協働のパートナーには公平性を保つべき

2009年10月4日 15時36分 | カテゴリー: まちづくり, 契約

一般質問報告③

 福祉の分野における事例から、多様なパートナーとの公平な協働のあり方について質問いたします。

 今年度から新たに「熟年介護サポーター制度」が始まりました。65歳以上の要介護認定を受けていない方が、決められた介護施設などでボランティア活動をすると、1時間100円のポイントがたまり、年間6000円までの支給が受けられるというものです。地域貢献をしつつ、本人の健康維持・介護予防にもなる、また、支給額を介護保険料の一部に充てることもできるなど、意義のある制度です。
 
 対象には、区が実施している「熟年ふれあいセンター」も含まれています。このセンター事業は、12の社会福祉法人と、3つのNPO法人が受託しており、区の福祉事業に初めてNPOの参入を可能にした画期的な取り組みと評価してきたところです。しかし、今回の「熟年介護サポーター制度」においては、同じ事業でありながら、社会福祉法人が運営するセンターでのボランティアには適用するが、NPO法人でのボランティアには適用しない、という設定がなされています。なぜこのように区別する必要があるのでしょうか。区政運営の基本である公平・公正の観点はもちろんのこと、多様な主体との協働がますます重要になる中においては、不適切な現状にあると言わざるを得ません。

 速やかな改善を求めるものですが、ご見解を伺います。

 また、区では、子育てひろばや障害児学童保育、介護保険のサービス提供など、他の重要事業においても、NPOが、きめ細かい配慮のもと、新しい公共の担い手として活躍しています。しかしながら、先に述べた状況を思うとき、こうしたNPOへの評価がきちんとなされているのだろうか、と感じるところです。NPOがこれからの協働の一翼を担うパートナーであることは論を待ちません。公益活動を担うNPOに対して、区として、どのような評価をしているのか、また、今後のまちづくりの中でNPOの存在をどのようにとらえているのかを最後にお聞きいたします。

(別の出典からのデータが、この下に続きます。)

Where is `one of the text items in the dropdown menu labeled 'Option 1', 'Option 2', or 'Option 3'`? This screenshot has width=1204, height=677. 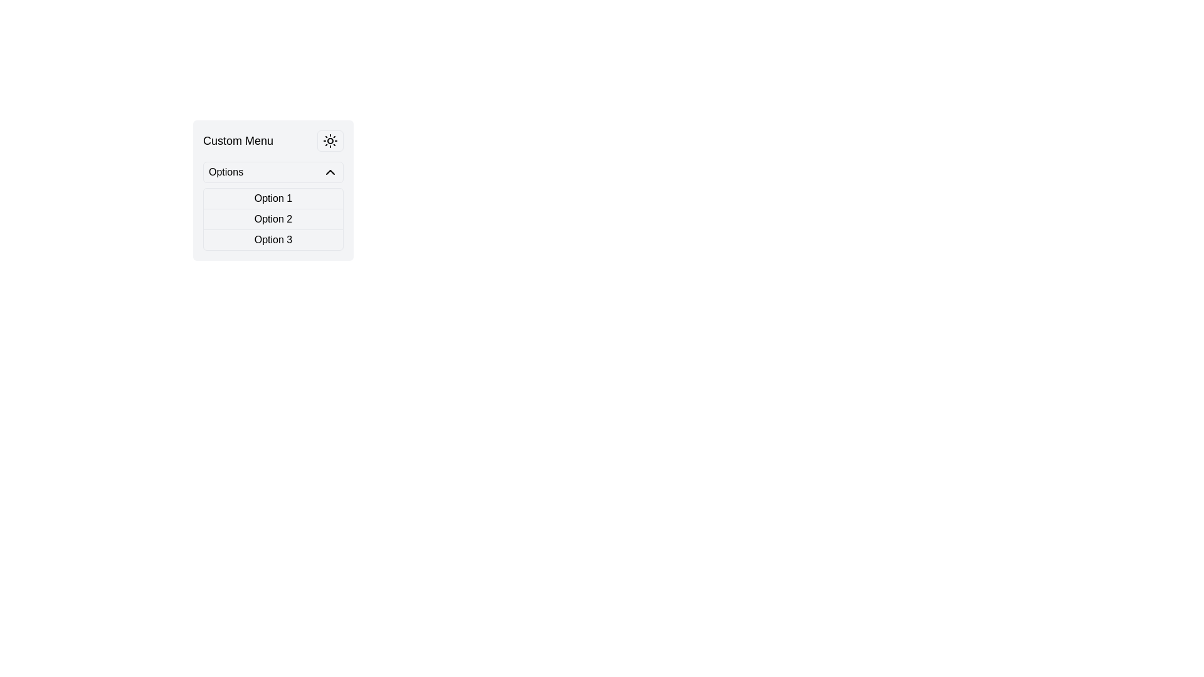 one of the text items in the dropdown menu labeled 'Option 1', 'Option 2', or 'Option 3' is located at coordinates (273, 205).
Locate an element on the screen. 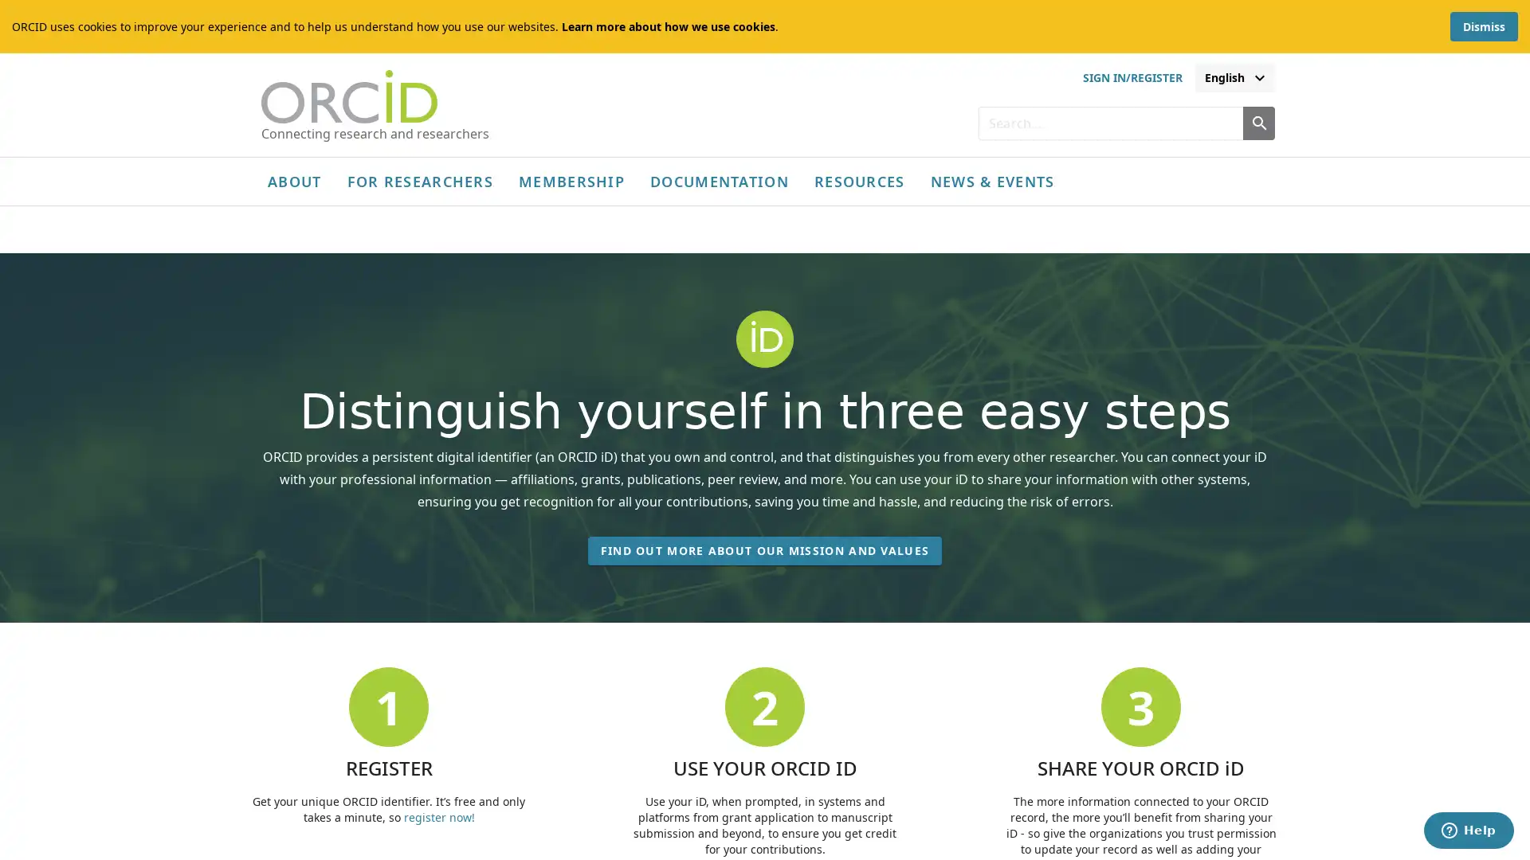 The image size is (1530, 860). Search is located at coordinates (1257, 122).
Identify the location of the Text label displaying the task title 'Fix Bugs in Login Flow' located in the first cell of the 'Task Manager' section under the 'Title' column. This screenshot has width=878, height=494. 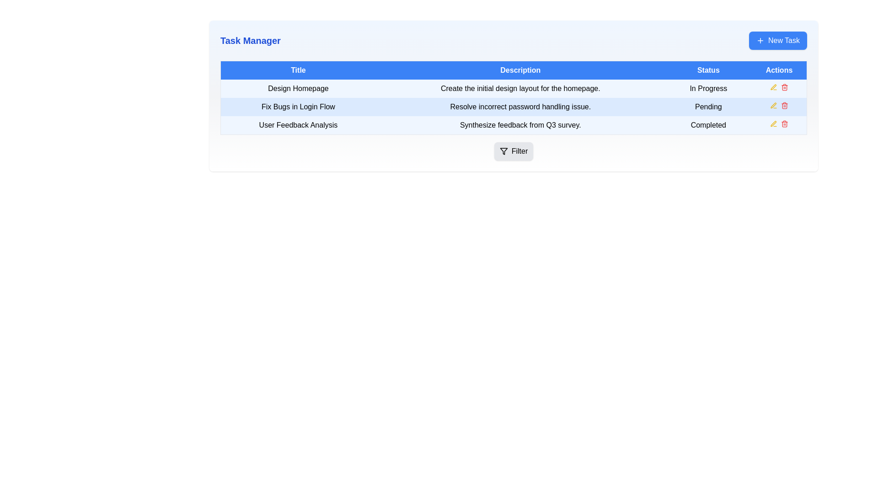
(298, 107).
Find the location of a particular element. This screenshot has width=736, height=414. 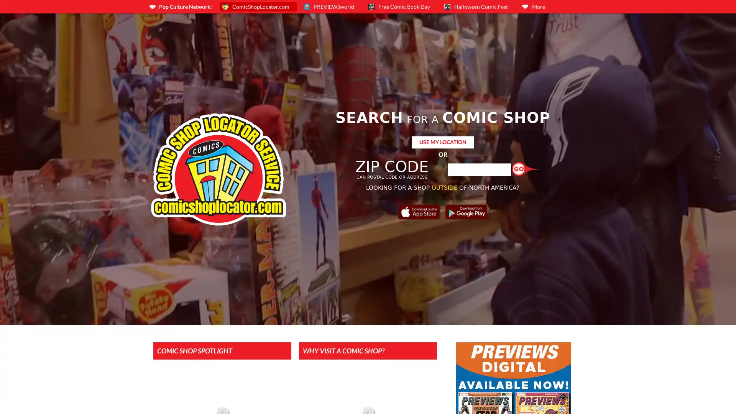

USE MY LOCATION is located at coordinates (442, 142).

*指摘したことについては、対象拡大の方向が示されて、また、改めてNPOへの評価もなされました。NPOの活動を理解し、評価しているからこそ、事業も委託していると思われますが、そうであれば、なぜ今回、このような制度設計になってしまったのか・・。協働を実現するのにまず重要なのは、相手への尊敬と評価です。協働をすすめるキーパーソンは何といっても職員の方。たとえば事業を委託したら終わりではなく、その現場に足を運び、対話をすることが重要です。区側は、この意識を常に持ってパートナーシップを深めるべきです。
 このサポーター制度については、ボランティア精神をもって活動する区民の立場からも不備な点があります。登録した地域包括支援センターでの活動しかポイント加算されないからです。住民の自発的な意志が尊重される制度であるべきではないでしょうか。制度構築にあたって、区民や現場の事業者が等しく関わっていれば・・。やはり住民参画が大事です。